Extract provided »
☆ ☆ ☆
In my judgment, the parties are right to recognise that permission is required in respect of each of the allegations now pursued. Given the terms of Mr Lawson’s evidence, the fact that the issue was raised by me, and the fact that Mr Achille is a litigant in person, it is appropriate briefly to explain the reasons for this conclusion.

ALLEGATIONS 2, 3 & 6

12.

Allegations 2, 3 and 6 are not pleaded on the basis that the defendants made false statements in documents verified by statements of truth. Properly analysed, they are allegations of interference with the due administration of justice. Permission is therefore required pursuant to r.81.3(5)(a) unless the alleged interference was “in relation to existing High Court or county court proceedings.”

13.

In a number of cases the courts have had to grapple with the proper interpretation of “existing proceedings” in the exception to r.81.3(5)(a). The caselaw is principally concerned with the question of whether an application is in relation to “existing proceedings” once such proceedings have come to an end:

13.1

In Care Surgical Ltd v. Bennetts [2021] EWHC 3031 (Ch), Bacon J observed, at [7], that the rule distinguishes between an alleged contempt that relates to proceedings that have “come into existence” and contempt that relates to “intended proceedings” or does not relate to any proceedings in particular. Accordingly, the exception covers cases where proceedings have come into existence regardless of whether they are still pending or have been finally determined.

13.2

In YSA v. Associated Newspapers Ltd [2023] UKUT 00075 (IAC), Mark Ockleton observed in a judgment (with which Lane J agreed) that while the termination of proceedings may be irrelevant in cases like Care Surgical where the alleged contempt “relates so intimately to the conduct of the trial”, it might be relevant in cases where the allegation arises from disobedience with an order made in concluded proceedings and where it could not be said that the alleged contempt had any effect on the proceedings at the time.

13.3

I recently considered the provision in UK Insurance Ltd v. Ali [2024[ EWHC 30 (KB). In that case, the alleged contempt spanned a period before and after issue, but it was not argued that the case thereby fell outside the existing-proceedings exception.

14.
☆ ☆ ☆
Task set »
A - In the judgment extract, under which rule is permission required for allegations 2, 3 and 6 unless the alleged interference related to existing High Court or county court proceedings?
B - Continue the judgment extract on contempt permission from the point where it stops.
☆ ☆ ☆
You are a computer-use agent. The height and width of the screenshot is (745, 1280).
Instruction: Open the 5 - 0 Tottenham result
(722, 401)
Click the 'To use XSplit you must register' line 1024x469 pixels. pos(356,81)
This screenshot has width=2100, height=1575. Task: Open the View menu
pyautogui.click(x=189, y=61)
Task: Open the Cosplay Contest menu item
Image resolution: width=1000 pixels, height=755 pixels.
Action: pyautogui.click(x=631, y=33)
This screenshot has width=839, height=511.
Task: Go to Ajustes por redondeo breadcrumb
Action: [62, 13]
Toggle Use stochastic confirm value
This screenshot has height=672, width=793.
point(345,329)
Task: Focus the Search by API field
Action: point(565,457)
☆ ☆ ☆
Responses by task »
A - r.81.3(5)(a)

B -
I agree with Bacon J that the rule distinguishes between the position where the allegation of contempt is in relation to proceedings that have come into existence and cases where the proceedings remain intended or indeed have never come into existence. Accordingly, the subsequent issue of proceedings does not mean that an earlier contempt was committed in relation to existing proceedings. There is some logic in such approach since otherwise the need for permission might change long after the alleged act or omission and turn upon the vagaries of whether proceedings are subsequently issued.

15.

Mr Achille has issued a substantial number of claims in respect of the incident at the tournament and the subsequent conduct of the Moseley Tennis Club, its officials, a deputy head teacher, a school, and the LTA:

Claim number

Parties

Issue date

A90BM255

Achille v. King Edwards Camp Hill School for Girls

28.10.14

A90BM260

Achille v. Moseley Tennis Club

28.10.14

A90BM307

Achille v. Haddleton

12.12.14

A90BM308

Achille v. Kettle

12.12.14

B90BM167

Achille v. Dent

30.4.15

D90BM137

Achille v. Calcutt, Carrington & others

26.6.17

E90BM146

Achille v. LTA

9.7.18

F90BM036

Achille v. King Edwards Camp Hill School for Girls

20.2.19

KB-2023-BHM-000211

Achille v. Calcutt, Carrington, LTA, Haddleton, Kettle & others

22.8.23

16.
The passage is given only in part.